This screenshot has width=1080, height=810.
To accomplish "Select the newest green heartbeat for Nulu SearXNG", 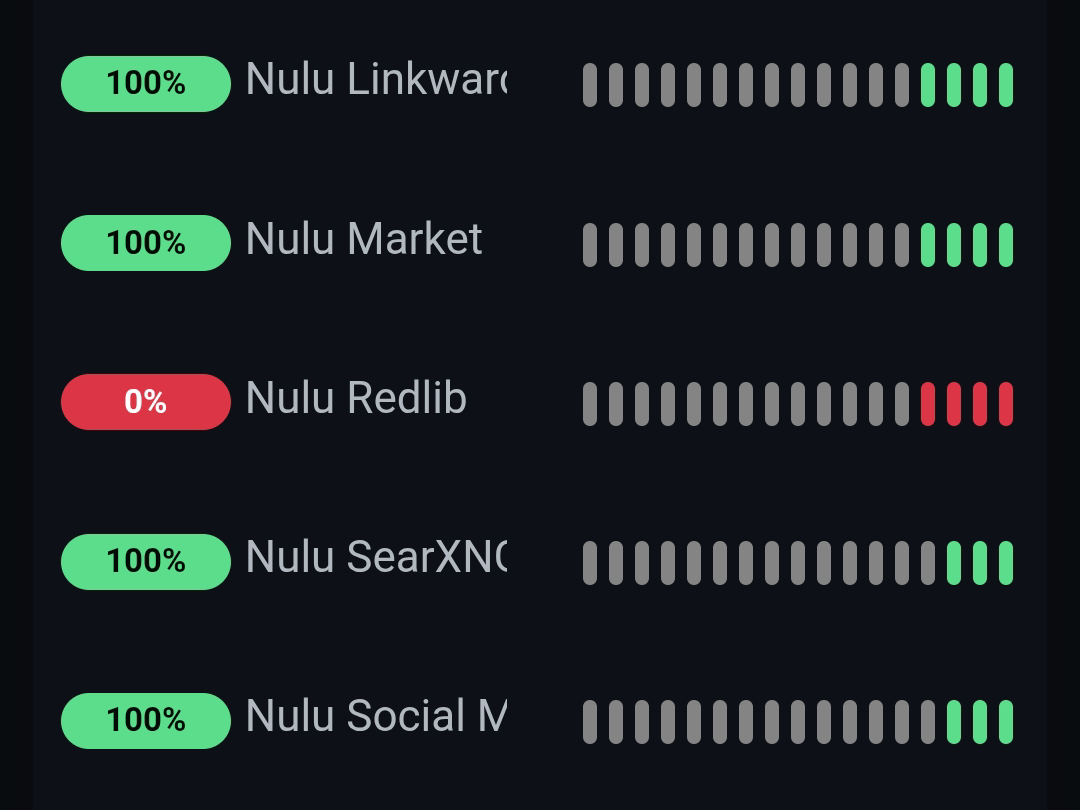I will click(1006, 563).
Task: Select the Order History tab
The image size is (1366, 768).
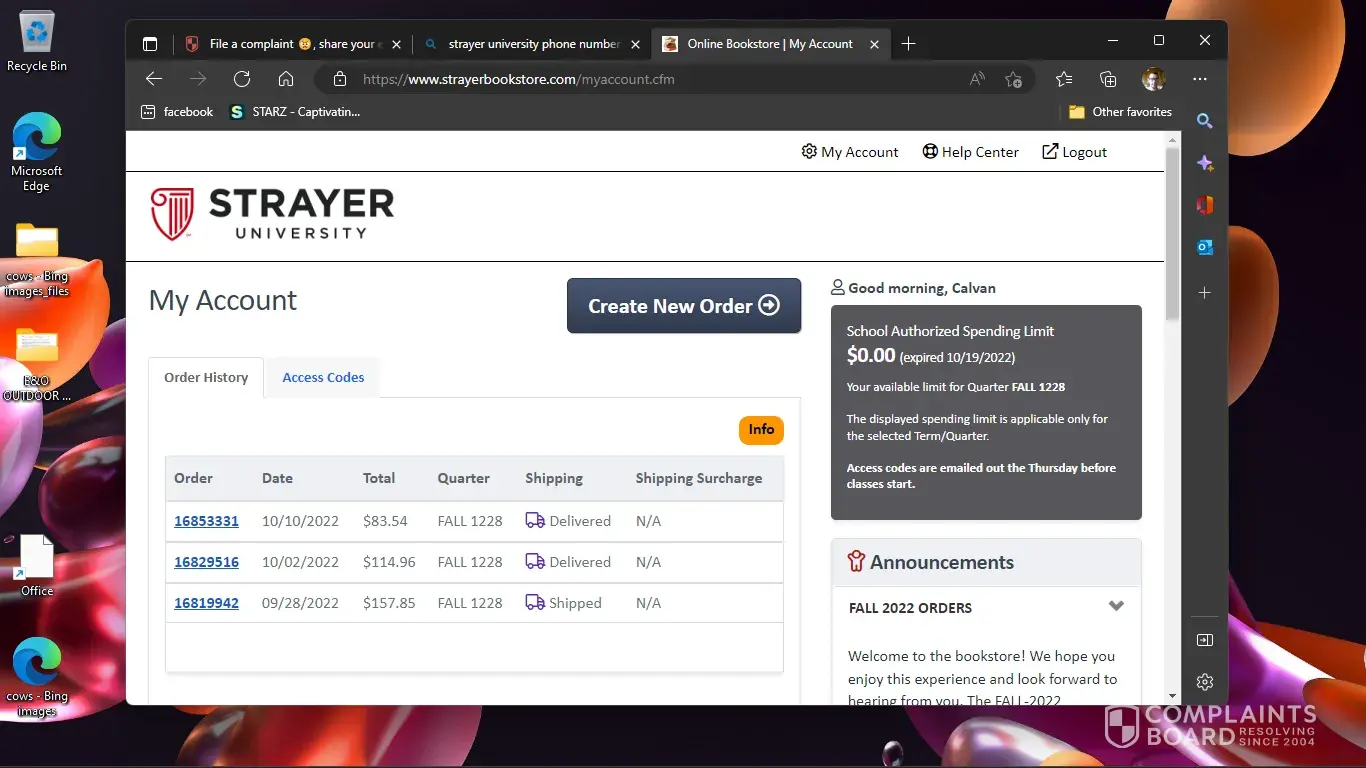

---

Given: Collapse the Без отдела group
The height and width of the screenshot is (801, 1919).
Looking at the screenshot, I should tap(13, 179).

...

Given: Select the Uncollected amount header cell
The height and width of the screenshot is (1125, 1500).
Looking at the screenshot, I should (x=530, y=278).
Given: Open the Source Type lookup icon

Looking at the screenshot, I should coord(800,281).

> INSTRUCTIONS FOR THE TASK
Above are the entries. Quote exactly the lines from the one bearing "Task: Select the Order History tab" through the one bearing "The image size is (1366, 768).".

> EXERCISE OUTPUT
Task: Select the Order History tab
The image size is (1366, 768).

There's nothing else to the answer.